Magical Starsign, originally released in Japan as  is a role-playing video game for the Nintendo DS developed by Brownie Brown. It is the sequel to the Japan-exclusive Game Boy Advance title, Magical Vacation. It was released in Japan and the United States in 2006 and was released in Europe the next year. Nintendo Australia has said that it would not publish the game in Australia and New Zealand as it expected low sales of the game.

Gameplay
The player uses the Nintendo DS's touch screen for character control and interaction, while the top screen displays maps and other general information. The battle system is turn-based, and the position of the planets within the game affects the amount of damage wielded or received by each character. All characters in the game are associated with a specific planet, and their magic attack power is boosted when a character's planet is positioned favorably. Players can also boost their attack power by tapping their character when the circle of symbols has disappeared around them during a battle. This is known as a "Spell Strike", and a large flash of color (the same color assigned to the character's element) appears prior to the attack. The player may also tap their character right before they are hit with an attack to receive less damage. This is known as a "Reflex Guard" and puts the character into a guard stance and causes them to glow with blue light. However, some attacks cannot be guarded against in this way.

Astrolog
There are 7 different elements in the game (light, darkness, fire, water, wood, earth, and wind) which each correspond to a planet in the game's solar system. The Astrolog tracks the movement of these planets, which move clockwise around a central point as time passes within the game. The orbital velocity of each planet varies according to their size and location. Magic spells of certain elements are twice as effective while a planet is orbiting within the area assigned to its corresponding element. This bonus applies for both the player's magic spells and enemy spells. The light and dark elements are instead affected by solar activity: light magic is more powerful during the daytime, and dark magic is more powerful during the night (in-game time is viewable as an animated hourglass). A certain spell acquired later in the game allows the player to move the planets to an advantageous position; or potentially align the 5 planets in a straight line (as indicated in the Japanese version's subtitle), which causes far more damage than the standard elemental bonus. The planets may also happen to align without using the spell, but this causes damage to both the player and the enemy.

Multiplayer
Up to six players may connect locally (a game card is required for each player), taking their characters into a dungeon where they work together to defeat monsters while racing to collect treasure. Points are awarded for damage done to enemies and treasure collected from chests, and the player with the most points at the end wins the multiplayer mode. Experience points and treasures gained in this mode are applied to the main game.

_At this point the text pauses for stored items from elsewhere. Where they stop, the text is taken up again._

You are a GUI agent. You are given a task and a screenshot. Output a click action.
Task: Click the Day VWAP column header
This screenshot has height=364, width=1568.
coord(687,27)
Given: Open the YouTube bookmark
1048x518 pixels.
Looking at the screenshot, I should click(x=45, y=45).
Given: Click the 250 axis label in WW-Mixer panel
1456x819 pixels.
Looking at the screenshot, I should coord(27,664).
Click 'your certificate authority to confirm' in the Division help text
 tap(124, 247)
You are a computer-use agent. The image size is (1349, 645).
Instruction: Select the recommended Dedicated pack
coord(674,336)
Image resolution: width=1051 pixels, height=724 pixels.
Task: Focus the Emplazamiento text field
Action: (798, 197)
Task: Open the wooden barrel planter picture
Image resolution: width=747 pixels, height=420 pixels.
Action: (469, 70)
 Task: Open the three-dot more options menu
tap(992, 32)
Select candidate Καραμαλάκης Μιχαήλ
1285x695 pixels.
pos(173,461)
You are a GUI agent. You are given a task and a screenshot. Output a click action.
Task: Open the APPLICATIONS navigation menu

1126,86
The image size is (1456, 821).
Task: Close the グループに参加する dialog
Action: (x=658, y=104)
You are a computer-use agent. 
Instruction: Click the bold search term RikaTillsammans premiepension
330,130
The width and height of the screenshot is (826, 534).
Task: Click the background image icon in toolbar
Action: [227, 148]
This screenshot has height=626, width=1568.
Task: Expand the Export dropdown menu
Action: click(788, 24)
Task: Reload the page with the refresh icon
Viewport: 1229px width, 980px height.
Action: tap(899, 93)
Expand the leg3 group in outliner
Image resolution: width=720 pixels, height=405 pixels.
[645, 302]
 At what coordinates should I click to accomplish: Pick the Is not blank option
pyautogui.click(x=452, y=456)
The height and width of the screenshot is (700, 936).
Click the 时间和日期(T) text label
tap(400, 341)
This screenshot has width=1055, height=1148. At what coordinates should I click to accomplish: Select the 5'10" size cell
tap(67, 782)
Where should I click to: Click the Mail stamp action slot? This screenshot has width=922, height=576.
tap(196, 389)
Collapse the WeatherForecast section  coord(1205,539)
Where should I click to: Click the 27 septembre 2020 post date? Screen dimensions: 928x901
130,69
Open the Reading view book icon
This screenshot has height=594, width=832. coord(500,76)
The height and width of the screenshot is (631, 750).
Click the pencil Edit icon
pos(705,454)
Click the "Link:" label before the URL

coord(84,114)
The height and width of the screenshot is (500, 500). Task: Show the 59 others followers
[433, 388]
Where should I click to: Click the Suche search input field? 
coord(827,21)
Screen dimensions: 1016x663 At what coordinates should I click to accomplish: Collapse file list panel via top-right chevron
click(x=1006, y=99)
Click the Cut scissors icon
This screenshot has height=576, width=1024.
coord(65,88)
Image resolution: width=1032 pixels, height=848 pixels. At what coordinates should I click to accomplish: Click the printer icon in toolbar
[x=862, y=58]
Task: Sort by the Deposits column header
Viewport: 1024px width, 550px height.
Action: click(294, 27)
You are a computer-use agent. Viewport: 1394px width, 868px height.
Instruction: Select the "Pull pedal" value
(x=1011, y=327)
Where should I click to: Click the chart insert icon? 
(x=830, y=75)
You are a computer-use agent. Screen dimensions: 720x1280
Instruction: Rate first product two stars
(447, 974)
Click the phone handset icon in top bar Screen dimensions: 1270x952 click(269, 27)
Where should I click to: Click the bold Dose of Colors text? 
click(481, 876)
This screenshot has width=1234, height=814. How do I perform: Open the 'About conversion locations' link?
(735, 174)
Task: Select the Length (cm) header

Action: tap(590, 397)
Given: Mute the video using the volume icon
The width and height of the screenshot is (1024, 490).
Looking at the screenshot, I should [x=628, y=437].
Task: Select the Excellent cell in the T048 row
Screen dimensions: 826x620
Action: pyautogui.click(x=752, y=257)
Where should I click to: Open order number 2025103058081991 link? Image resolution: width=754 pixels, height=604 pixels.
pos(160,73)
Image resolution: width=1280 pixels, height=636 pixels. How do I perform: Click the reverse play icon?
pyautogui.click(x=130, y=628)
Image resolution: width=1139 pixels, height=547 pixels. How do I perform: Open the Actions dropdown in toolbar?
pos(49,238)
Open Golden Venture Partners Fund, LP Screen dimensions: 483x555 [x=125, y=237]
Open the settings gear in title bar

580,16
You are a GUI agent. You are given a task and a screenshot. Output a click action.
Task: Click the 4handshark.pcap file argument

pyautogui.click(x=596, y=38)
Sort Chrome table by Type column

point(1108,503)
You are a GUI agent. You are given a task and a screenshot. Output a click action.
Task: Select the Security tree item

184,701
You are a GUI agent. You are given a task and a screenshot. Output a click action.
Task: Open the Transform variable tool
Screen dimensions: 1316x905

Tag mode allows players to exchange game data to gain new items. Up to 100 players are recorded on the game's friend list, and the item gained will vary depending on in-game progress or the main character's element. There is also an option to create a short message displayed when tag mode is used, allowing players to exchange messages with each other. Using the tag mode frequently will create an "egg character", which becomes stronger each time tag mode is used successfully. The player can use the egg character in the main game, but it will not gain levels with experience like other characters.

Synopsis

Plot

The solar system of Magical Starsign consists of 6 planets: the planets of fire, wood, wind, water, earth, and another small planet on the fringes of the solar system called Kovomaka. Kovomaka houses the Will-O-Wisp academy of magic, where 6 aspiring magicians are studying in the same class under the guidance of their teacher, Miss Madeleine. One day, Principal Biscotti receives word that Master Kale, a graduate of the academy, has become the leader of the space pirates, and is planning to destroy the solar system. He sends Miss Madeleine out into space on a mission to prevent Master Kale from achieving his evil plans, but loses all contact with her shortly afterwards. 3 months later, Lassi, one of the current students in the academy, discovers a small spaceship hidden on the roof of the academy building, and goes off into space in search of Miss Madeleine. The hero of the story pursues Lassi in another spaceship, but is forced to crash land on another planet. The player must reunite with the other 5 classmates, rescue Miss Madeleine, and derail Master Kale's evil plans in a wild journey across outer-space.

Setting
The story takes place within the seven planets of the Baklava solar system. Transportation between planets is made possible by using a magical spaceship, and players may freely visit other planets as the story progresses. The planets also play an important role in the game's battle system.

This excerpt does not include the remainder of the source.